++++ GIVEN TEXT ++++

Part 5 - Memory Layout: C-Order vs Fortran-Order

NumPy arrays can store data in row-major (C-order) or column-major (Fortran-order). This affects performance due to CPU cache locality.

import numpy as np

# C-order (row-major): elements in a row are contiguous in memory
c_array = np.array([[1, 2, 3],
                     [4, 5, 6]], order='C')
# Memory layout: [1, 2, 3, 4, 5, 6]

# Fortran-order (column-major): elements in a column are contiguous
f_array = np.array([[1, 2, 3],
                     [4, 5, 6]], order='F')
# Memory layout: [1, 4, 2, 5, 3, 6]

print(f"C-order strides: {c_array.strides}")    # (24, 8) - row stride = 24 bytes
print(f"F-order strides: {f_array.strides}")    # (8, 16) - col stride = 8 bytes

Performance Impact

import numpy as np
import time

n = 5000
a_c = np.random.randn(n, n)  # C-order (default)
a_f = np.asfortranarray(a_c)  # F-order copy

# Row-wise sum: C-order wins (rows are contiguous)

++++ DATA LINES ++++

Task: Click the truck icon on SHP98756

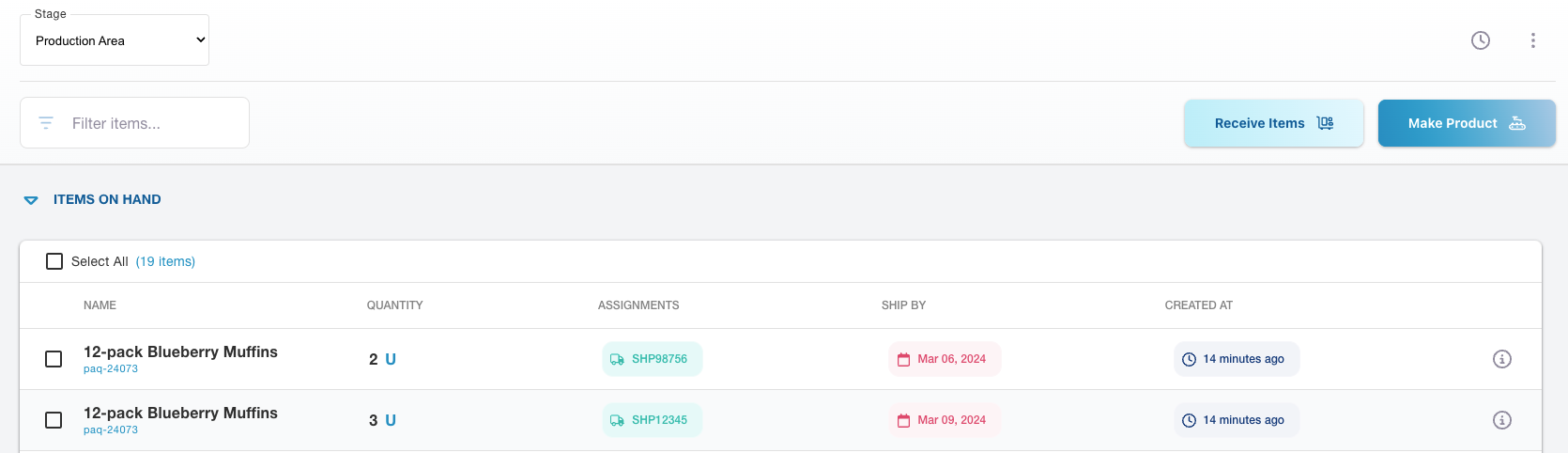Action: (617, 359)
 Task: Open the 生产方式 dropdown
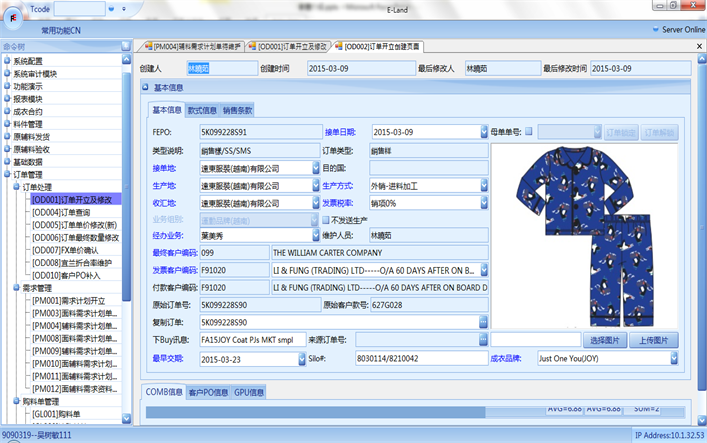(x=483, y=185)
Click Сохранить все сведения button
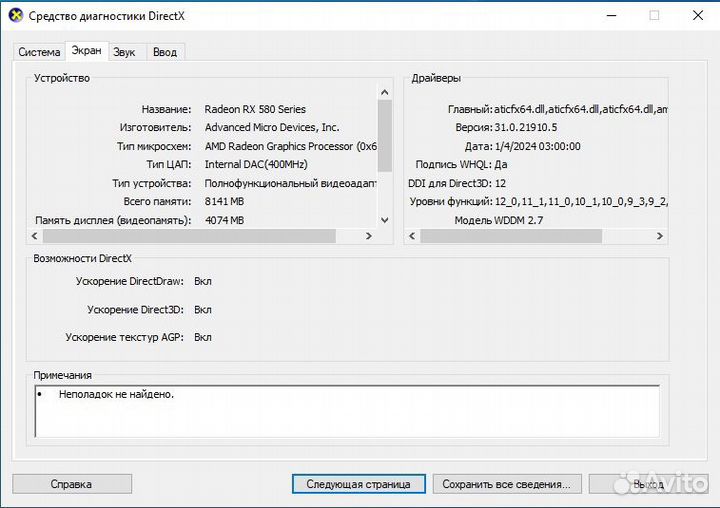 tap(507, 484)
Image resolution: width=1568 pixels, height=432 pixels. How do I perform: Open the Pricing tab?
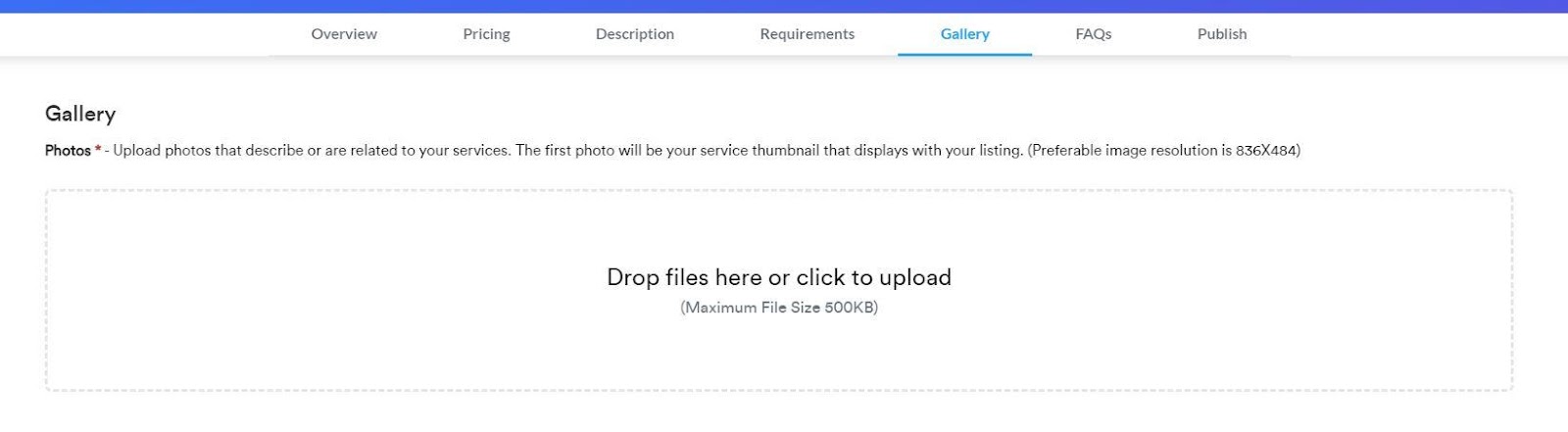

++++

_WORK TO BE COMPLETED_:
Write the next part of the NumPy memory-layout text, starting right after its final line.

_ANSWER TO THE EXERCISE_:
start = time.perf_counter()
for _ in range(10):
    row_sums_c = a_c.sum(axis=1)
t_c_row = time.perf_counter() - start

start = time.perf_counter()
for _ in range(10):
    row_sums_f = a_f.sum(axis=1)
t_f_row = time.perf_counter() - start

# Column-wise sum: F-order wins (columns are contiguous)
start = time.perf_counter()
for _ in range(10):
    col_sums_c = a_c.sum(axis=0)
t_c_col = time.perf_counter() - start

start = time.perf_counter()
for _ in range(10):
    col_sums_f = a_f.sum(axis=0)
t_f_col = time.perf_counter() - start

print(f"Row sum - C-order: {t_c_row:.3f}s,  F-order: {t_f_row:.3f}s")
print(f"Col sum - C-order: {t_c_col:.3f}s,  F-order: {t_f_col:.3f}s")
# Row sum - C-order is faster (cache-friendly traversal)
# Col sum - F-order is faster (cache-friendly traversal)

:::tip Choose Memory Layout Based on Access Pattern

Row-wise access (iterating features per sample): use C-order (default)
Column-wise access (iterating samples per feature): use Fortran-order
Most ML libraries expect C-order. Most linear algebra (LAPACK) expects Fortran-order.
NumPy handles the conversion automatically, but the performance cost is real. :::

Part 6 - Structured Arrays

For heterogeneous tabular data, structured arrays combine the memory efficiency of raw arrays with the convenience of named fields.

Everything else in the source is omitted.